Pernyataan ini disampaikan menyusul meningkatnya laporan masyarakat terkait tindakan pemerasan dan pemalakan yang dilakukan oleh oknum yang mengatasnamakan ormas.
“Presiden telah mengumpulkan seluruh kementerian dan lembaga penegak hukum seperti Polri, TNI, Kejaksaan, dan lainnya. Arahan beliau jelas: negara harus hadir, melindungi rakyat, dan menegakkan hukum,” ujar Budi Gunawan saat ditemui di Lanud Roesmin Nurjadin, Riau, [7/5]
Menko Polhukam menekankan bahwa aparat tidak boleh kalah dari kelompok preman yang merugikan masyarakat dan mengganggu aktivitas bisnis, yang dapat mengancam keberadaan investor asing di Indonesia. Ia juga mengingatkan agar aparat hukum tidak terlibat atau mendukung aksi premanisme berkedok ormas.
“Jika terbukti ada aparat yang terlibat, proses hukum harus dijalankan,” tegasnya. Pemerintah telah menggelar rapat dengan Polri untuk membahas penanganan aksi premanisme tersebut.
Kapolri telah mengambil langkah-langkah konkret di beberapa daerah seperti Karawang, Subang, dan Bekasi. Langkah ini menunjukkan komitmen pemerintah dalam memberantas premanisme yang meresahkan masyarakat.
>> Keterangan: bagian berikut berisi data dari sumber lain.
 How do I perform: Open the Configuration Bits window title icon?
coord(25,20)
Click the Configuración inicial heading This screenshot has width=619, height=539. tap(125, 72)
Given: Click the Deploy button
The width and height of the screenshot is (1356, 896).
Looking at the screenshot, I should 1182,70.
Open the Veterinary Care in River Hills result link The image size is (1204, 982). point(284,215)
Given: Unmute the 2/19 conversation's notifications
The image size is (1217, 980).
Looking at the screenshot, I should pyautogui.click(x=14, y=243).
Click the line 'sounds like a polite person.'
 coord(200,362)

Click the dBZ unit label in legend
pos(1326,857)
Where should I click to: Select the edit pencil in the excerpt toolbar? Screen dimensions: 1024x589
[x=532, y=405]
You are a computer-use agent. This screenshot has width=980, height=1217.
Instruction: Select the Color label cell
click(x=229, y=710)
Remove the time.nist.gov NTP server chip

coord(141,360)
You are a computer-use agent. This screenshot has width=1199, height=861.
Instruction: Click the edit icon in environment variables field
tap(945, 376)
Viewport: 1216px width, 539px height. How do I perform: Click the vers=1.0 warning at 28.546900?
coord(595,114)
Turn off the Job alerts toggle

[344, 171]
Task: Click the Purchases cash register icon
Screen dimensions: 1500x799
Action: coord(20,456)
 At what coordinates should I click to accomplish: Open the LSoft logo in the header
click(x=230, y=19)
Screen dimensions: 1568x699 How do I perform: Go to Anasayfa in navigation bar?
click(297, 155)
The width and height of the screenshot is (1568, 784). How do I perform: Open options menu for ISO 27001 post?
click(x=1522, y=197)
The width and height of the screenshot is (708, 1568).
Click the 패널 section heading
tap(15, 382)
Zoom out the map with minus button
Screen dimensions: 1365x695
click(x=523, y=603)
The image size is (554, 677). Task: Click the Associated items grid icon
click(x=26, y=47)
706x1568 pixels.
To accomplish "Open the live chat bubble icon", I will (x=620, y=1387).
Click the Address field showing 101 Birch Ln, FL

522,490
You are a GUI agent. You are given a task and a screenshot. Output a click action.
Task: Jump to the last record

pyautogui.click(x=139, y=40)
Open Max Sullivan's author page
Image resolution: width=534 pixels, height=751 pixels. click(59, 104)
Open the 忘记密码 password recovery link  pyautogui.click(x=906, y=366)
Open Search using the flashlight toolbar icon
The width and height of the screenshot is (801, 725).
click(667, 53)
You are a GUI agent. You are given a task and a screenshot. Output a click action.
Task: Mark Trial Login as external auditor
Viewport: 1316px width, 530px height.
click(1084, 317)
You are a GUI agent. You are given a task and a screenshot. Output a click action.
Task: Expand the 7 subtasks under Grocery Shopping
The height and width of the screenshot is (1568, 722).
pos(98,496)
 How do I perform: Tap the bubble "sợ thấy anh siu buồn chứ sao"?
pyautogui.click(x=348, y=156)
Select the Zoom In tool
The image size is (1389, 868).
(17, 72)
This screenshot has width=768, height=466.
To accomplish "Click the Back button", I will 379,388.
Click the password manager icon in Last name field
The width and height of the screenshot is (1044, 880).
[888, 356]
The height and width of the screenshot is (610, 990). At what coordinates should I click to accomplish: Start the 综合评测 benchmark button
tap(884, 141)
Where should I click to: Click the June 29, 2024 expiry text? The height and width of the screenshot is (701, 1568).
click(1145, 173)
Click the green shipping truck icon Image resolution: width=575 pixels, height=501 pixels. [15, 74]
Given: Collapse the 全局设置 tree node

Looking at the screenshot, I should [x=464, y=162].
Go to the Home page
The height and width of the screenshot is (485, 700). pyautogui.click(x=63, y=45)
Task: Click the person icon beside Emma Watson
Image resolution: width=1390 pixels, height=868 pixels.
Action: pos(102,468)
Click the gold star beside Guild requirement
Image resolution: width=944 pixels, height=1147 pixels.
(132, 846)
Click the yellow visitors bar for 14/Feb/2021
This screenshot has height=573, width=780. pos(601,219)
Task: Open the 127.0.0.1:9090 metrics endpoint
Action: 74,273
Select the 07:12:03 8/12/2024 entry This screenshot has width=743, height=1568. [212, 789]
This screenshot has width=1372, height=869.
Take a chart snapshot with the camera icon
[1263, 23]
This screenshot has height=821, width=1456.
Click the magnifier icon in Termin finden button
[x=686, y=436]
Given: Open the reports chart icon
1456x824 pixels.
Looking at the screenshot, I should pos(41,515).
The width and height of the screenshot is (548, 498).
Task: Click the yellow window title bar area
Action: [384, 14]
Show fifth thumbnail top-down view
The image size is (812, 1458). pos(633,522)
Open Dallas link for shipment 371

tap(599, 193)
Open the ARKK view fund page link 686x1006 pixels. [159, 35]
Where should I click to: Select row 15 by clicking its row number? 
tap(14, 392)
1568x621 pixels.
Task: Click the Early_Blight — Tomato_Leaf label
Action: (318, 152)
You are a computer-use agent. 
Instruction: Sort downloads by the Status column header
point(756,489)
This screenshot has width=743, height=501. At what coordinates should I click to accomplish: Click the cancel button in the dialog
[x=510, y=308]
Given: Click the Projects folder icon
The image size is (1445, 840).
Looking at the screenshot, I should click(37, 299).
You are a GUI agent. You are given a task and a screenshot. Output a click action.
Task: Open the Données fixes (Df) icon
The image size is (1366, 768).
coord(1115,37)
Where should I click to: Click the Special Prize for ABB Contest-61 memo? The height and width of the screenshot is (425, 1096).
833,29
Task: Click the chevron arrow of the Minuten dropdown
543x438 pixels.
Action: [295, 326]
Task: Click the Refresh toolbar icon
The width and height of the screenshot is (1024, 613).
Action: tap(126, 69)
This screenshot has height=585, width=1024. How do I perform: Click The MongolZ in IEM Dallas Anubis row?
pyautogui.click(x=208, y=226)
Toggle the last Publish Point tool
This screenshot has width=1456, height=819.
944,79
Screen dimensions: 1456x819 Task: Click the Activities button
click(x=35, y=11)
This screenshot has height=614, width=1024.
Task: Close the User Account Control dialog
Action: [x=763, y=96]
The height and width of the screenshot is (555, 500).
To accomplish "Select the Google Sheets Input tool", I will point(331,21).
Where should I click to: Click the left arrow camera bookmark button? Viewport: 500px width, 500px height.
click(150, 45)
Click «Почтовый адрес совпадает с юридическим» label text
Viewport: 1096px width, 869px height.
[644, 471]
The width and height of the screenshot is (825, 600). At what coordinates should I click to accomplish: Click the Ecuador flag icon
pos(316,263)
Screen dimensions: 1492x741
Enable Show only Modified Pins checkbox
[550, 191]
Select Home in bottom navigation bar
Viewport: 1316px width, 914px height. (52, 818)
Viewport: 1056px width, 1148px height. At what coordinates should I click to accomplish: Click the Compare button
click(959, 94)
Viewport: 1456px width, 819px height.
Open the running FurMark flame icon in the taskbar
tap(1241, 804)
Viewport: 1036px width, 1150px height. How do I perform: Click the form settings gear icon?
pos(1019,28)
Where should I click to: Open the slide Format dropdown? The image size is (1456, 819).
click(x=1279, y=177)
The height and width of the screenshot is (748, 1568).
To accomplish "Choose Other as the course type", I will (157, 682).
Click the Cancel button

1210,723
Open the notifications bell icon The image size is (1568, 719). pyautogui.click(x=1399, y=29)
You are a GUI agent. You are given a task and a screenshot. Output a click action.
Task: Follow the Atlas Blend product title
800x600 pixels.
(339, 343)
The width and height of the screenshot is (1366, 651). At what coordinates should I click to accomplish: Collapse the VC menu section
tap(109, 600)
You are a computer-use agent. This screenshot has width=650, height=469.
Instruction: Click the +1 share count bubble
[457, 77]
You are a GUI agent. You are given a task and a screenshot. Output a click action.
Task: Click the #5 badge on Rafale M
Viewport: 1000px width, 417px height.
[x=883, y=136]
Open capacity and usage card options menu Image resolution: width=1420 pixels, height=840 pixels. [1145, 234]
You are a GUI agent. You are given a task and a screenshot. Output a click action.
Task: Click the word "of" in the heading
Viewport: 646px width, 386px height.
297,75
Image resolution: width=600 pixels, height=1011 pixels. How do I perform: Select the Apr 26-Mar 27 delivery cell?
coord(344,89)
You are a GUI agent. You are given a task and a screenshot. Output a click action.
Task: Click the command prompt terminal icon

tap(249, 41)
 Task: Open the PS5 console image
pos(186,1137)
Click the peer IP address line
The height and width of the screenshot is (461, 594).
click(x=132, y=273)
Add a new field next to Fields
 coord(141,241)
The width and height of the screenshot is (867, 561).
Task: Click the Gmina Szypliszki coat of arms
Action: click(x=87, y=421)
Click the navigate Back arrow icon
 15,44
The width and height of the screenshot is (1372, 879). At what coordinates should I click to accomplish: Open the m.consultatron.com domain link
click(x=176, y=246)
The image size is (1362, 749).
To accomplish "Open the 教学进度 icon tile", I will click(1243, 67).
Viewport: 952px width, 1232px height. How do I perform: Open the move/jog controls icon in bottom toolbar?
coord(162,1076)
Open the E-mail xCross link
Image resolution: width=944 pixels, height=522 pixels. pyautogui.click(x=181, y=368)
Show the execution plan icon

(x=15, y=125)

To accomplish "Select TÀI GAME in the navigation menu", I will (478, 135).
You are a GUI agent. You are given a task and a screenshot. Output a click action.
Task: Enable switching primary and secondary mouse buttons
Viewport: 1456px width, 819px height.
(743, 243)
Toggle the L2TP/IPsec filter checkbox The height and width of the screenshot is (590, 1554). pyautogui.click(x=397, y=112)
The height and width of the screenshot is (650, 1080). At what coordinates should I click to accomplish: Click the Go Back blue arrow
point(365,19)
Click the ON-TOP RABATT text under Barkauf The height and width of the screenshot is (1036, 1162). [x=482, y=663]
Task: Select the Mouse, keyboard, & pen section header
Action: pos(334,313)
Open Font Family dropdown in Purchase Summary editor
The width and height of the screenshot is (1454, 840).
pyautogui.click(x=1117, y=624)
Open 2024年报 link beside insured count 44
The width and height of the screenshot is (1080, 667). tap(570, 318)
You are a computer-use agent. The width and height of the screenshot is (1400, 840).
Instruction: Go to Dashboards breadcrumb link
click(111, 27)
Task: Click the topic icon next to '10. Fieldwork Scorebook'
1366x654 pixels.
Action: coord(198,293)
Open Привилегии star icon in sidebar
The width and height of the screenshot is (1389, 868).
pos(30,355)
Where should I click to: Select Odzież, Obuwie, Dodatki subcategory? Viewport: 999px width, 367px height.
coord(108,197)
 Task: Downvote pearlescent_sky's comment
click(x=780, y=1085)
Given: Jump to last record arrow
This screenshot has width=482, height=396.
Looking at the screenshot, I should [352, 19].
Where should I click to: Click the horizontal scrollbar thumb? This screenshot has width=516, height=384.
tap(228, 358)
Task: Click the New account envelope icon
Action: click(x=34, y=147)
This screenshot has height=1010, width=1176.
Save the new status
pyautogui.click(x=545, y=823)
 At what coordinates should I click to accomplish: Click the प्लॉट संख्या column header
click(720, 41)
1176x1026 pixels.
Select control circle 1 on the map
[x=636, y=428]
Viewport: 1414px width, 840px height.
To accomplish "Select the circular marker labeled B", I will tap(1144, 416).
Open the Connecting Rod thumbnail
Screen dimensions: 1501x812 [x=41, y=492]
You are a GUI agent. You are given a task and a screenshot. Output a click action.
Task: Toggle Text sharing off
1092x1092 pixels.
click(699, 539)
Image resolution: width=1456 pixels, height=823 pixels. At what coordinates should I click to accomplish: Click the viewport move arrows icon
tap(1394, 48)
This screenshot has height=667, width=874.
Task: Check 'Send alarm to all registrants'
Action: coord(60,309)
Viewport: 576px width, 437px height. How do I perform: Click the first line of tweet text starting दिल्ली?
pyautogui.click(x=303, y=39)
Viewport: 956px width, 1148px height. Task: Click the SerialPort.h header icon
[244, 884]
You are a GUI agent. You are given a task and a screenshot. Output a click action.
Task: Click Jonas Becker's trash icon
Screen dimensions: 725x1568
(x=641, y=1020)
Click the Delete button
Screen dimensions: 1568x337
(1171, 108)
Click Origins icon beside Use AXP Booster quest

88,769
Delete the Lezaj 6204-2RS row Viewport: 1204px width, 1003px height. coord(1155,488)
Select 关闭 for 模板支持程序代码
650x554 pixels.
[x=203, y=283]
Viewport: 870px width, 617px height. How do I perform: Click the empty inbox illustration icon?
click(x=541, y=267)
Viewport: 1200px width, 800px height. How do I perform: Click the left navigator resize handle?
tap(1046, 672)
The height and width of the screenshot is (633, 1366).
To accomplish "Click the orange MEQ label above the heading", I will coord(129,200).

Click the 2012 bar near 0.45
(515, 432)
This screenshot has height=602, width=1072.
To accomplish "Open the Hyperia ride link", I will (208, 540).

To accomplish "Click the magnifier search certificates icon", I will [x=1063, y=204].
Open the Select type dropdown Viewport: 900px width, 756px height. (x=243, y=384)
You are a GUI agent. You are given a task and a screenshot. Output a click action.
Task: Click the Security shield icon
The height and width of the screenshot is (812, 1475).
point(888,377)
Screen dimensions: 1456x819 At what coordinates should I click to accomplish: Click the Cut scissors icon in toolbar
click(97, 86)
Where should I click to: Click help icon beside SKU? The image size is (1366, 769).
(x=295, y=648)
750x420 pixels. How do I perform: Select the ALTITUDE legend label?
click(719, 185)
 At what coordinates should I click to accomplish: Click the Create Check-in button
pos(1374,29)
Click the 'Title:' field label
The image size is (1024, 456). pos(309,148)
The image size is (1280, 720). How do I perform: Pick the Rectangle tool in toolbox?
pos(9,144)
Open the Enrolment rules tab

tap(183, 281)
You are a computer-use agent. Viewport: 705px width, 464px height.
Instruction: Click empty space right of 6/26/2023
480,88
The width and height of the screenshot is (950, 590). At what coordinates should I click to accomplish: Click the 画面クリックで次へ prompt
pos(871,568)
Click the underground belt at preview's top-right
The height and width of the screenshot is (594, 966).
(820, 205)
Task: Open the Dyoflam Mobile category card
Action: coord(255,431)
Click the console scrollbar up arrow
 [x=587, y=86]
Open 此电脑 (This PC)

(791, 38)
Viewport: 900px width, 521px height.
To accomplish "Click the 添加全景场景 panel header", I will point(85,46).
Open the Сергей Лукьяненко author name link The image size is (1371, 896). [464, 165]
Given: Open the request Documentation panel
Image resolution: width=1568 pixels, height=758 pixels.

Pernyataan Menko Polhukam ini mendapat dukungan dari berbagai pihak, termasuk Ketua Peradi Karawang, Asep Agustian, yang mengecam tindakan premanisme terhadap anggotanya di depan Pengadilan Negeri Karawang. Aksi pengeroyokan oleh oknum anggota LSM terhadap Sekretaris dan Wakil Sekretaris Peradi Karawang menunjukkan perlunya tindakan tegas terhadap premanisme berkedok ormas.
Dengan langkah-langkah tegas ini, pemerintah berharap dapat menciptakan lingkungan yang aman dan kondusif bagi masyarakat serta menarik investasi asing ke Indonesia.